#### The task:
In the virtual staging text, begin at the words "Virtual staging allows the seller to present the property" and stop after "themselves living there.". Write that part out again with "empty house" replaced by "vacant house".

The advancement in technology has forced the large-scale evolution of the real estate marketing industry. Where buyers previously had to find printed ads and physically visit each one, they now shop for their new homes from their smartphones, iPads, or computers.
About 85% of potential home-buyers consider online photos as vital when considering the purchase of a new home. Sellers can enhance the online appeal of their home through virtual staging to enhance the chances of the house being on the buyers’ shortlists for viewing.
Virtual staging enables a seller to transform each room in an empty home into a welcoming and inviting space that buyers want to visit. Vacant homes can often feel cold and sterile, and people battle to envision themselves living in them.
The virtual staging process starts with a photograph of the actual space. Décor is then changed or added to the area using home staging applications to show a prospective buyer what the room could look like and make it more appealing.
The COVID-19 pandemic has forced real estate agents to take a different approach to sell homes, and as a result, the home staging industry is growing quickly.
One success story is the sale of upmarket apartments in Dallas Texas, during the pandemic using virtual staging and tours to guide buyers through the apartments from the safety of their coaches. But is virtual staging worth it, and is it the real deal? To answer this question, here are a few pros and cons to consider regarding virtual staging.
Virtual staging allows the seller to present the home or property as it could be. It helps buyers envision the potential and emotionally connect with the spaces. Showing an empty room places too much pressure on a buyer to conceptualize the possibility of a room.
Virtual staging allows the seller to present the property or home in its ideal state, and it costs much less than physically buying and placing items throughout the empty house. It makes the areas feel lived-in while also giving the buyer the chance to imagine themselves living there.
The best part of virtual staging is that it is non-invasive and does not require much effort. The seller does not need to enter the space and physically move bulky items in, around, and out.
Virtual staging is done digitally, and you can adjust the items to suit the rooms. A seller can also add decorations, furniture, paintings, and art, as well as declutter or remove objects to create an impactful space. An individual or a team of professionals who study graphic design and practice the same should be approached.

#### Provided material:
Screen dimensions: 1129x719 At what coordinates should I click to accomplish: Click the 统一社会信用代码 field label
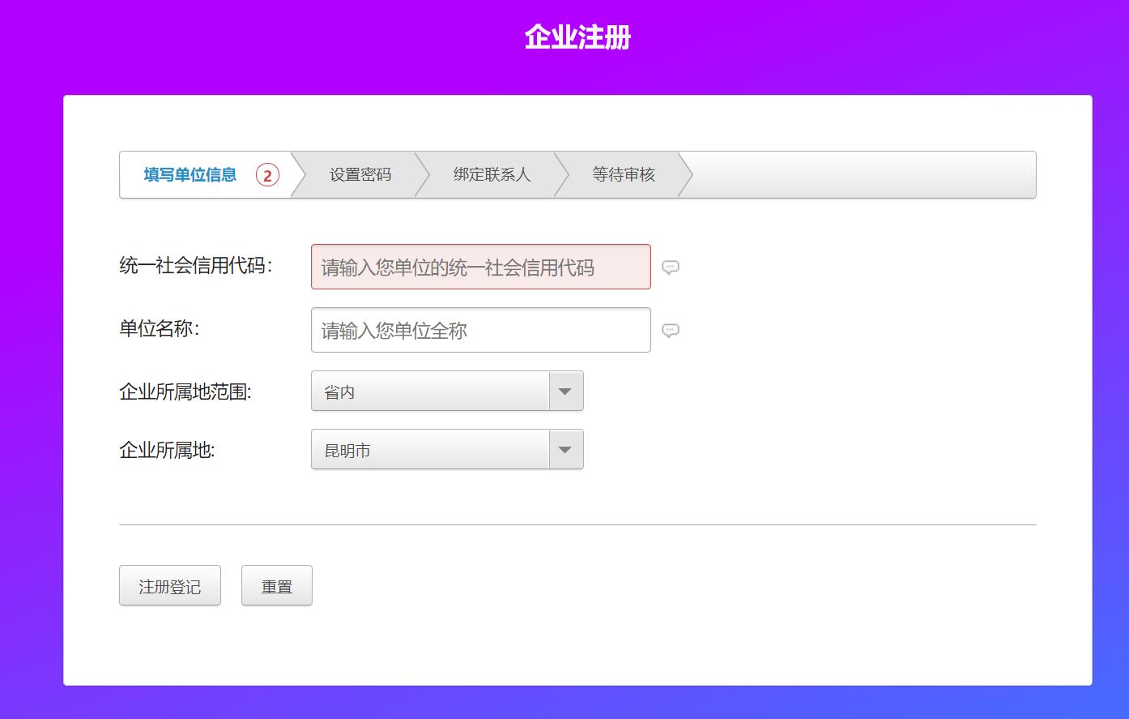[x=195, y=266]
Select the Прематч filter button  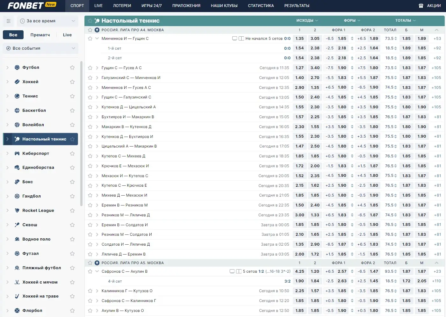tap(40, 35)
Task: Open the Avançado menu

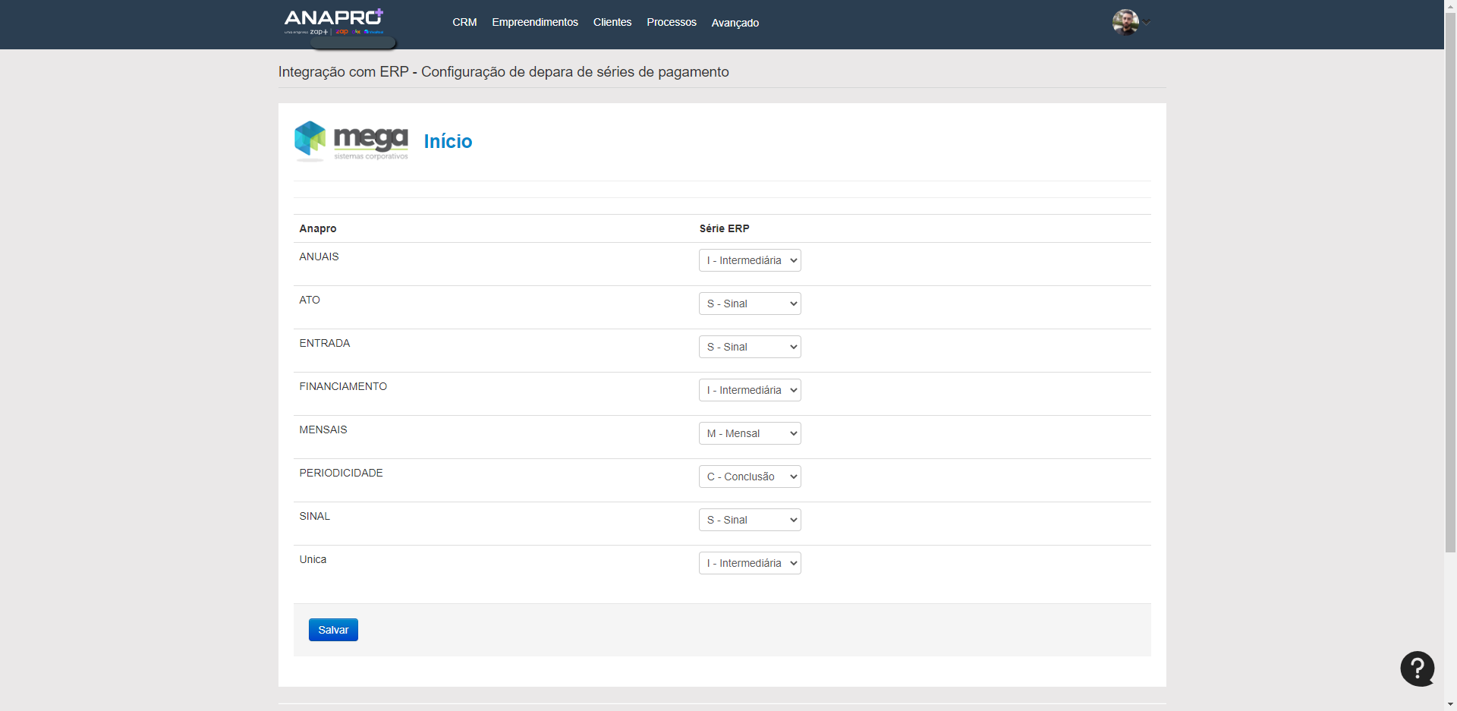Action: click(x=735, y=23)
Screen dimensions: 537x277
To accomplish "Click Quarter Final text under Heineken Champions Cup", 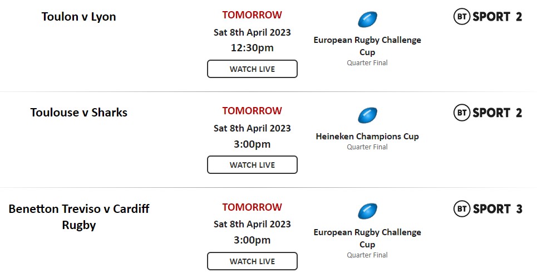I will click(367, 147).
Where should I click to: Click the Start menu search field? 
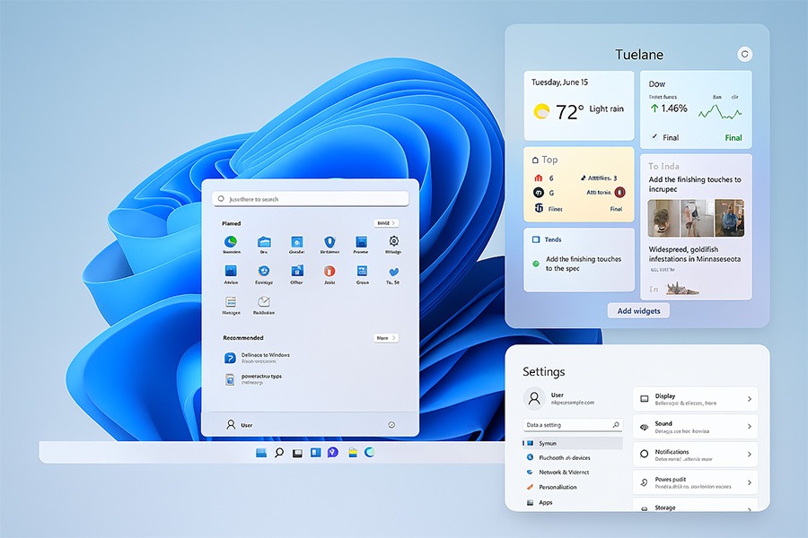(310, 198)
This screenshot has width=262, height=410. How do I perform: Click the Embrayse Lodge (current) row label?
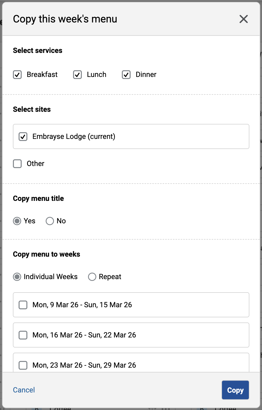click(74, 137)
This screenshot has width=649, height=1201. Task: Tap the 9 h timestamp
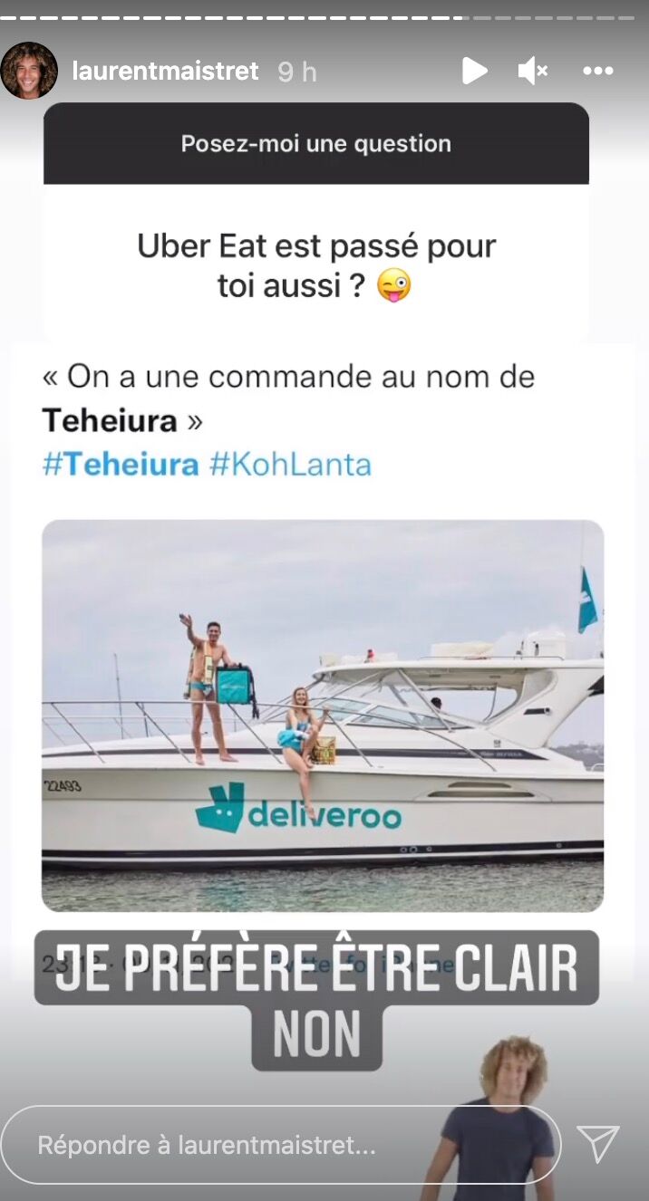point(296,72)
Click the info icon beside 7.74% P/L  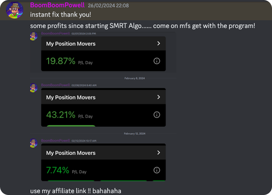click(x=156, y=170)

#### Output for this exercise:
Virtual staging allows the seller to present the property or home in its ideal state, and it costs much less than physically buying and placing items throughout the vacant house. It makes the areas feel lived-in while also giving the buyer the chance to imagine themselves living there.